**Document segment**
Ostensibly President Obama was in Omaha -- nicknamed “Obamaha” for the day -- last Wednesday to tout his economic record, highlight the city’s low unemployment rate and re-cap his State of the Union address from the night before. He was also greeted with adulation by a crowd of approximately 8,000 people at the University of Nebraska Omaha.
– Nerdy Wonka (@NerdyWonka) January 14, 2016
There may have been an unofficial reason for the visit; the city is adjacent to Iowa. In fact, a big chunk of Western Iowa is in the Omaha media market. Obama made one reference to Nebraskans seeing the glut of campaign ads targeting Iowa voters, but there’s no way he’s not aware that Iowans (including me) were in the crowd and watching the media coverage of the event.
Part of the pitch by the Hillary campaign seems to be that her presidency would be a continuation of Obama’s policies. The president’s appearance in Omaha was a subtle way to Iowa tell voters, “Hey, let’s keep it going.”
President Obama began his visit to the Heartland (as we like to call it) by meeting with Lisa Martin, a suburban teacher and mother to a toddler. She wrote him a letter about how she fears for her son Cooper’s future:
“Every night while I wake up to feed my newborn child, Cooper, I catch up on news and read current events. This morning at four A.M., I found myself feeling very distraught. I started reading countless articles about the environment and how your Administration is currently trying to conserve the Alaskan wilderness. While I am so thankful policies are being made for Alaska, I still have this sinking feeling of dread and sadness. Will my son be able to thrive on this planet? Will he be able to experience the small things, such as winter in Nebraska, where he has snowdays and sledding? Where he comes home to me cooking homemade hot cocoa for him, like I did?”
Obama also got in a little playtime with Martin’s son. Martin’s letter and introduction gave the president a way to discuss climate change and give a little shout-out to teachers. Of course, he also schmoozed the Omaha crowd. He talked about Warren Buffett, the UNO hockey team and how the city gave him its single electoral vote in 2008. Mentioning climate change and Joe Biden’s cancer “moonshot,” Obama paraphrased Matt Damon in The Martian saying, “We’re going to science the heck out of it.” He pointed out that the recent Ebola epidemic was contained and eliminated because humanity ‘scienced the heck’ out of it, including the patients who were treated at the University of Nebraska Medical Center. Naturally, this got a big cheer from the crowd. We love it when people make us feel good about our little city.
The president was relaxed and playful. He was surrounded by supporters in a University arena and the event felt a lot like a pep rally -- complete with the university bands.

**Apply what you read**
a. Print the passage of the article on Obama's Omaha visit from "Ostensibly President Obama" to "of Nebraska Omaha.".
b. In the article on Obama's Omaha visit, about how large was the crowd that greeted him at the University of Nebraska Omaha?
c. Carry on the article on Obama's Omaha visit from the point where it stops.
These lines come from a separate source.

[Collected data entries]
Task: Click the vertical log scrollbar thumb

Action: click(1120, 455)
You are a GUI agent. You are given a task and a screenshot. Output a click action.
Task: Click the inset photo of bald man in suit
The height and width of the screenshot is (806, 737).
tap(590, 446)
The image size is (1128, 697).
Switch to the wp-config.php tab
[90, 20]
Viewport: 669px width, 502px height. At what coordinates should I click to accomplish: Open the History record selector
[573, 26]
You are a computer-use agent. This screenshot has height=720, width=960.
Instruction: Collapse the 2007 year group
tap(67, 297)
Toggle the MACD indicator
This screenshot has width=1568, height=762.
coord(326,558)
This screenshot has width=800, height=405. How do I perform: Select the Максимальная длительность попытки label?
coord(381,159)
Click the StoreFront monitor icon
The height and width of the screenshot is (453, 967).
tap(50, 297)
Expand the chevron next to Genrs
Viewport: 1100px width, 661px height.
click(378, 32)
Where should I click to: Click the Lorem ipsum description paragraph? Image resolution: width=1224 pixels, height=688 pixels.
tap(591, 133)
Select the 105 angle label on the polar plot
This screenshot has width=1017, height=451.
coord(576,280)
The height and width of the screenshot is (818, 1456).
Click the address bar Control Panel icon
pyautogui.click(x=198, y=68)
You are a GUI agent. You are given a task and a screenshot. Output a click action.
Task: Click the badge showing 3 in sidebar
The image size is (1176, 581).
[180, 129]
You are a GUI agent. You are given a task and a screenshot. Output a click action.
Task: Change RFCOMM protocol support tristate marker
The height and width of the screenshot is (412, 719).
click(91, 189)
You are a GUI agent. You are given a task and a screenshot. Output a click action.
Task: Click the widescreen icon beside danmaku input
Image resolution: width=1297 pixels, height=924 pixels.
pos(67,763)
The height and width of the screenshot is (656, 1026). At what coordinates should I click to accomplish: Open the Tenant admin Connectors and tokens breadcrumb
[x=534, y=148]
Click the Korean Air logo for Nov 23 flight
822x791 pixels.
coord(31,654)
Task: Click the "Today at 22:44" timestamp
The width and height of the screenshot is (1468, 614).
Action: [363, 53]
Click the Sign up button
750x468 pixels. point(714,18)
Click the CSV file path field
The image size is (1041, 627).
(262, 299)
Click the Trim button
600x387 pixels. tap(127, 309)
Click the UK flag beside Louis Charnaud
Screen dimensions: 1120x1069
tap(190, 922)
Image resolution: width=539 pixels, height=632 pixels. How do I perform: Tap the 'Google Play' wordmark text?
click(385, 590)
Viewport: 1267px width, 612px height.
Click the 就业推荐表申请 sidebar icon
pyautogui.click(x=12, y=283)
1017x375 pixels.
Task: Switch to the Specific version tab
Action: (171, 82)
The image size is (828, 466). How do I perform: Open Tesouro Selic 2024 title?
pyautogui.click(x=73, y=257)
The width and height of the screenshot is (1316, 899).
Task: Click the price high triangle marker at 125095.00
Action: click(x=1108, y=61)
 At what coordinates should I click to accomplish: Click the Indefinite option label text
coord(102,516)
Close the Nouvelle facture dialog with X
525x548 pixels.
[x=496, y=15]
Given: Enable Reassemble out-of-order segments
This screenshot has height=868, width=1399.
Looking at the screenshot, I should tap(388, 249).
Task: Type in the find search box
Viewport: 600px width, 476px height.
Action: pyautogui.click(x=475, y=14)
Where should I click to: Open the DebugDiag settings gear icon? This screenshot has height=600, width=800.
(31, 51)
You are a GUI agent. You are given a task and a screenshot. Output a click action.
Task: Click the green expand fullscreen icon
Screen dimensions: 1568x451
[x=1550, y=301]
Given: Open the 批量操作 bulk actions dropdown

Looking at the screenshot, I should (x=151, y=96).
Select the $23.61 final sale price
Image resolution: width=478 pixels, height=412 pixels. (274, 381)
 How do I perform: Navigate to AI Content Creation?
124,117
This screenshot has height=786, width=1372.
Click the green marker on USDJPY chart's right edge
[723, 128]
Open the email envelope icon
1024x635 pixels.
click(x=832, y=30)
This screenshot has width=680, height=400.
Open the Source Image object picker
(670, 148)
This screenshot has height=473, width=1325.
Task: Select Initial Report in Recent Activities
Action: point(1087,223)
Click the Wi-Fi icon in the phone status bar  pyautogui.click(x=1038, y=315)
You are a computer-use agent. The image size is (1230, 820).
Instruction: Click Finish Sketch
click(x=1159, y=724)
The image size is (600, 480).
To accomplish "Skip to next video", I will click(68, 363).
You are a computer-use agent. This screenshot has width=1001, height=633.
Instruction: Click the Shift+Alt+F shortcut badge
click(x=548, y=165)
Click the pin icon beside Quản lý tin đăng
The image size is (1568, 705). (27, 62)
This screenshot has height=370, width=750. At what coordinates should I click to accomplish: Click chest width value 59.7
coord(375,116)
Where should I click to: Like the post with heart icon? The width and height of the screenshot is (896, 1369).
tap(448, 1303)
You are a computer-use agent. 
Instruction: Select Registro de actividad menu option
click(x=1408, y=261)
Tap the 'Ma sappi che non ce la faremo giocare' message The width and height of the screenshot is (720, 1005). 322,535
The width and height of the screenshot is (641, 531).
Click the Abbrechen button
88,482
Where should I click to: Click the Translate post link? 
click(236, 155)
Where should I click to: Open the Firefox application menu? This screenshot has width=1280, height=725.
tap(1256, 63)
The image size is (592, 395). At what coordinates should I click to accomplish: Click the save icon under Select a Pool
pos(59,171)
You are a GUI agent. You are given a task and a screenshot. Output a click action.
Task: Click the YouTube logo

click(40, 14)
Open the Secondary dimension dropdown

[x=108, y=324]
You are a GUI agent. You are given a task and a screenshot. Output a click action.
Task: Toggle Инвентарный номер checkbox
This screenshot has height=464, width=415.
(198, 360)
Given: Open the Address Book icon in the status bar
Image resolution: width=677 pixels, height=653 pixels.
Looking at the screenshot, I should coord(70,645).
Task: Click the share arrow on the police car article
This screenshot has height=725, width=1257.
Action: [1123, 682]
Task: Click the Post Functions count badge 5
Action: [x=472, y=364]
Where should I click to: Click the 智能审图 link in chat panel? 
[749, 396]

**Answers**
a.
Ostensibly President Obama was in Omaha -- nicknamed “Obamaha” for the day -- last Wednesday to tout his economic record, highlight the city’s low unemployment rate and re-cap his State of the Union address from the night before. He was also greeted with adulation by a crowd of approximately 8,000 people at the University of Nebraska Omaha.

b. Approximately 8,000 people.

c.
For the thousands of us who waited in the longest line I’ve ever seen #Obamaha was a rare chance to see an American president in person. Albeit from really far away. Of course, I grew up in Iowa where it’s a little less rare to see a president or future president. In fact, we get a bit blasé about it sometimes, but we also take the caucuses and our first-in-the-nation status seriously. For that reason around 600 people showed up on a really chilly morning to see Bill Clinton speak in Council Bluffs, Iowa. The community is adjacent to Omaha.
It’s pretty well known that the polls are tightening in Iowa. Hillary Clinton is sending her big surrogates to squeeze out every last vote and persuade people who are the on the fence. Caucusing is a commitment and far more than just going into a booth and filling in a ballot. We sit with our neighbors and talk about who we’re voting for and why. As a result, grassroots candidates with the most passionate supporters often do very well. Barack Obama trounced Hillary in Iowa in 2008. There’s a chance, especially if there is bad weather and the older people stay home, that Bernie could do the same this year.
Referring to Obama’s State of the Union speech, Bill Clinton reminded the audience that the economy is actually in pretty good shape. Clinton also did what he does so well -- he explained things clearly, empathized with people who are struggling despite a strong economy, and made the case for Hillary as President.
President Clinton brought many in the audience to tears when he pointed out Colleen and Jared Jankovich from Omaha. Inspired by her Autistic son, Matthew, Colleen successfully fought to create a law in Nebraska requiring insurance companies to cover the treatment of autism. The Jankovich family lost Matthew this past September, but they continue to be politically active.
I thought the most interesting part of Clinton’s remarks were his stories about Hillary’s early career. As he said, she was a Yale Law School graduate and woman lawyer at a time when there were few. She could have written her own ticket to a high-paying job, but instead went to Alabama to work at the Children’s Legal Defense fund.
He also outlined her work with legal aid and early childhood education in Arkansas. We already know what she’s been up to for the last 23 years, so I thought it was an effective choice for Bill to talk about her early work and public service. It not only humanizes her, but emphasizes the breadth of Hillary’s experience.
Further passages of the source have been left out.